I tried it on my own computer, and it seems to be able to evict the victim address 70% of the time (though even if I don't don't run any eviction stuff at all, the victim address still seems to get a miss rate of around 20%).

  • 2
    This might be a good question for StackOverflow. Great infosec question, but it might be better suited to a programmer.
    – mgjk
    Commented Jan 19, 2018 at 15:03
  • Upvote for pointing to this excellent article. Just read Attack Methodology/Creating Eviction Set/Design more thoroughly. They are describing how they identify the victim's address by iterating through the buffer and measuring access latency; to make it fast they use several optimization tricks that they also describe in detail.
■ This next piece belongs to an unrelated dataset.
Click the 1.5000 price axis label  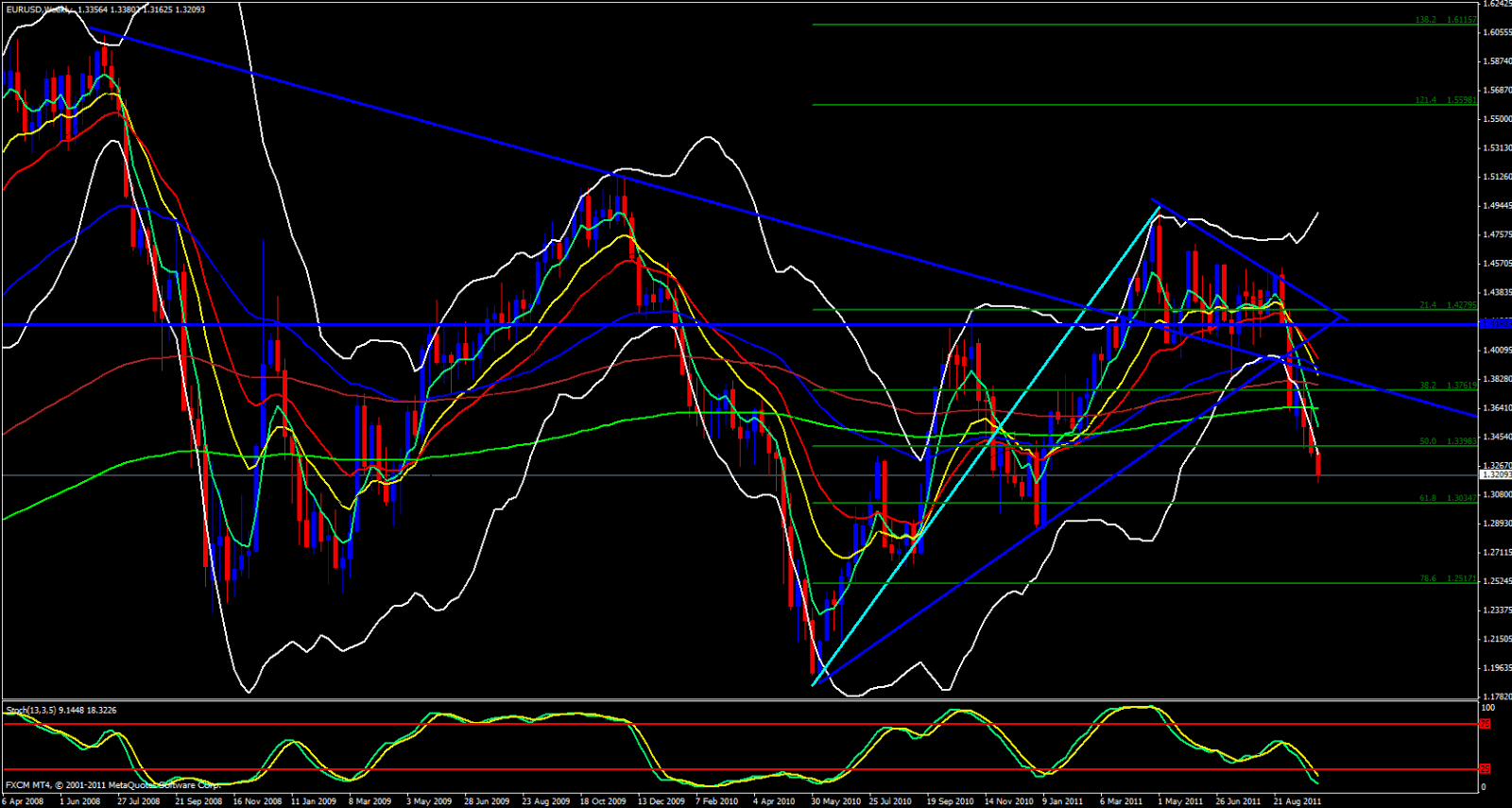1497,119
Commented Jan 19, 2018 at 20:28

1 Answer 1


Assuming the operating system allocates pages completely randomly, my best calculation says that there's about a 11% chance that any given victim address will have at least 12 matching pages in your 4MB buffer. That's not very likely, and certainly doesn't agree with the 70% success rate you saw.

However, there are good reasons for an operating system to avoid mapping pages randomly, and instead to try its best to map contiguous pages. One reason for this is that the OS sometimes needs to allocate large contiguous buffers (to support huge pages or large DMA buffers, for example), and random allocation of physical pages would make it really hard to find a large enough region. This is known as memory fragmentation.
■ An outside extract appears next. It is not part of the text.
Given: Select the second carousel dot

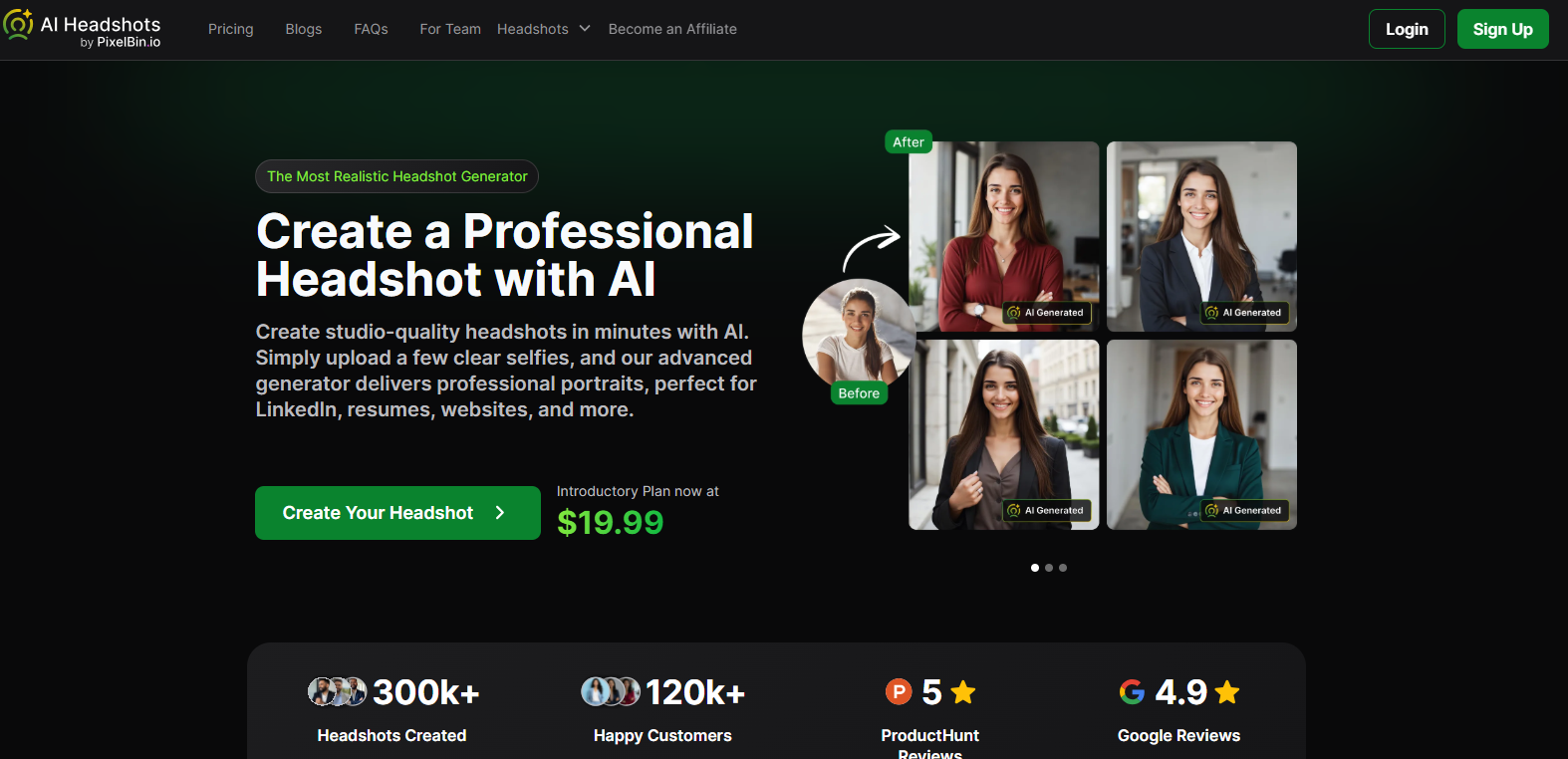Looking at the screenshot, I should click(1049, 568).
But in the context of this discussion, a more interesting benefit of contiguous allocation is (ironically enough) the level-3 cache performance. If you're running an algorithm that uses a large memory buffer, the way to get the best performance is to allocate contiguous physical memory, so that the individual pages don't evict each other from the cache. If the OS succeeds in maximizing performance this way, then it will also succeed in maximizing the attack's effectiveness: your 4MB buffer will cover the entire cache, and you'll have a 100% chance of evicting a victim page. So your observed 70% success rate is less a measure of chance, and more a rough measure of how effective the OS is at allocating pages for good cache performance.
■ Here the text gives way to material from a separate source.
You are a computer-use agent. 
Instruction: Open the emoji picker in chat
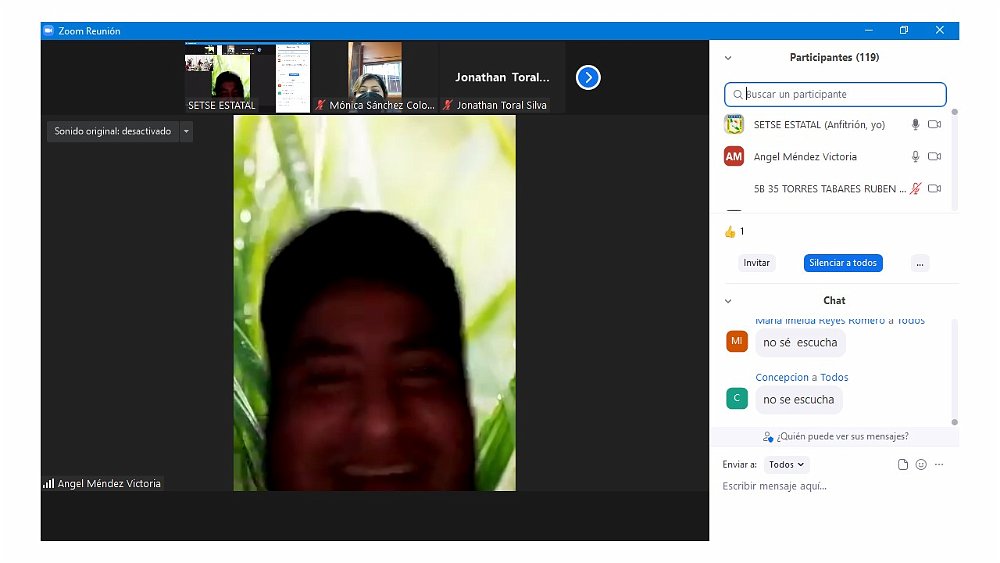click(921, 465)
If you want to see an example of an OS working this way in practice, read about Linux's buddy allocator. It starts by breaking memory into a set of large free blocks. Then, if it wants to allocate a page, it takes one of those large blocks and splits it in half. It then takes one of the halves and splits it in half again, and continues until it's got a pair of 1-page-sized block -- at which point it's also got one 2-page-sized block, one 4-sized, one 8-sized, etc. The first two allocations will be those two 1-page blocks, which are right next to each other because they are the result of breaking a 2-page block in half. The third allocation will break the other 2-page block in half, which again will be next to the other two for the same reasons.

So whenever it needs a new page, the allocator takes the smallest block it can find and breaks it down until it's got a single page. Finally, when a page is freed, the allocator checks to see if there is a free page right next to it, so it can form those two pages back into a larger block. The net effect is to keep allocations roughly contiguous when possible.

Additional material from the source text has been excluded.